Huo Wujiu le regarda en silence pendant un moment, puis expira lentement.
"Je ne cherche pas à te discipliner", dit-il. Il se leva, testa la température de la théière sur la table, versa une tasse de thé et la tendit à Jiang Suizhou.
"J'ai entendu dire aujourd'hui que Lou Yue est rentré", s'enquit Huo Wujiu.
Jiang Suizhou bougea la main comme pour prendre la tasse de thé sur la table. Cependant, quand il entendit le nom de Lou Yue, il retira sa main.
Il se sentait plutôt contrarié.
Il ne savait que trop bien que Lou Yue était un rare ministre loyal et un général exceptionnel du Jing du Sud. Même si le palais du Sud Jing devait s'effondrer, il ne voulait pas qu'il suive l'ancien chemin de l'histoire et soit tué à nouveau par Pang Shao.
Il voulait sauver Lou Yue.
Cependant, quand Huo Wujiu posa cette question, il se sentit étrangement mal à l'aise et suffoquant.
Il répondit : "Oui, je suis sorti de la ville aujourd'hui pour l'escorter."
Après une pause, il ajouta d'une manière ou d'une autre : "Sa fille, Lou Wanjun, est avec lui."
Après avoir dit cela, il leva les yeux pour regarder Huo Wujiu.
À son insu, ses yeux étaient plutôt inquiets et semblaient un peu pitoyables à ce moment-là.
Huo Wujiu le remarqua.
Ces yeux brillaient d'humidité sous la lampe. Huo Wujiu se raidit, ressentant un léger choc dans son cœur.
Les coins de sa bouche se relevèrent également.
Il pensait que Jiang Suizhou devait être ivre maintenant pour montrer une telle apparence et parler si lentement.

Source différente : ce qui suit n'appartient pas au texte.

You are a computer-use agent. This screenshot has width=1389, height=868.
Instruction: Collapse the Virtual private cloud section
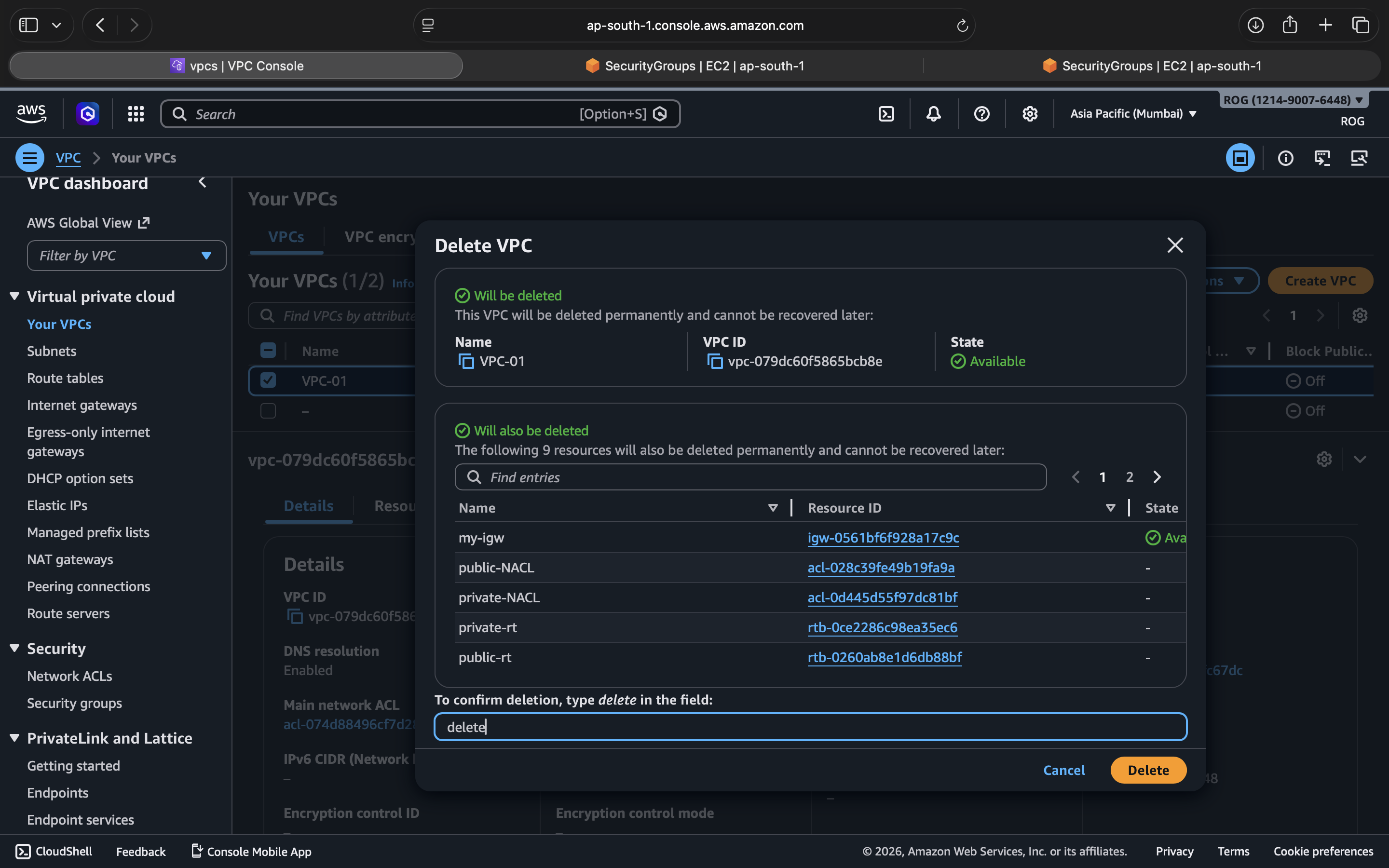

Il fixa les yeux de Jiang Suizhou et dit, assez décontracté : "Hein ? Ce Lou Yue a vraiment fait des efforts pour la ramener de la frontière."
Il souriait et son ton était aussi assez détendu, mais aux yeux de Jiang Suizhou, cela semblait autre chose.
Jiang Suizhou avait seulement mentionné le nom de Lou Wanjun, mais Huo Wujiu souriait.
Jiang Suizhou se disait en lui-même, c'est comme ça que ça devrait être.
Les deux étaient des amoureux d'enfance.
C'est évident. C'est juste.
Pendant ce temps, Huo Wujiu n'oublia pas d'ajouter : "Elle a un sale caractère et aime se battre avec les autres. Elle est plus déraisonnable que son père. Elle ne t'a pas intimidé aujourd'hui, n'est-ce pas ?"
En écoutant son ton familier et décontracté, Jiang Suizhou ressentit une sensation aigre lui monter au nez.
Il pensa C'est de ma faute. Comment ai-je pu tomber amoureux de Huo Wujiu ?
Il ne voulait plus écouter Huo Wujiu. Il voulait juste retourner dormir et se réveiller sobre. Il toussa quelques fois et esquiva la question de Huo Wujiu.
Il changea de sujet et dit : "Tu es venu me chercher aujourd'hui, juste pour Lou Yue, n'est-ce pas ?"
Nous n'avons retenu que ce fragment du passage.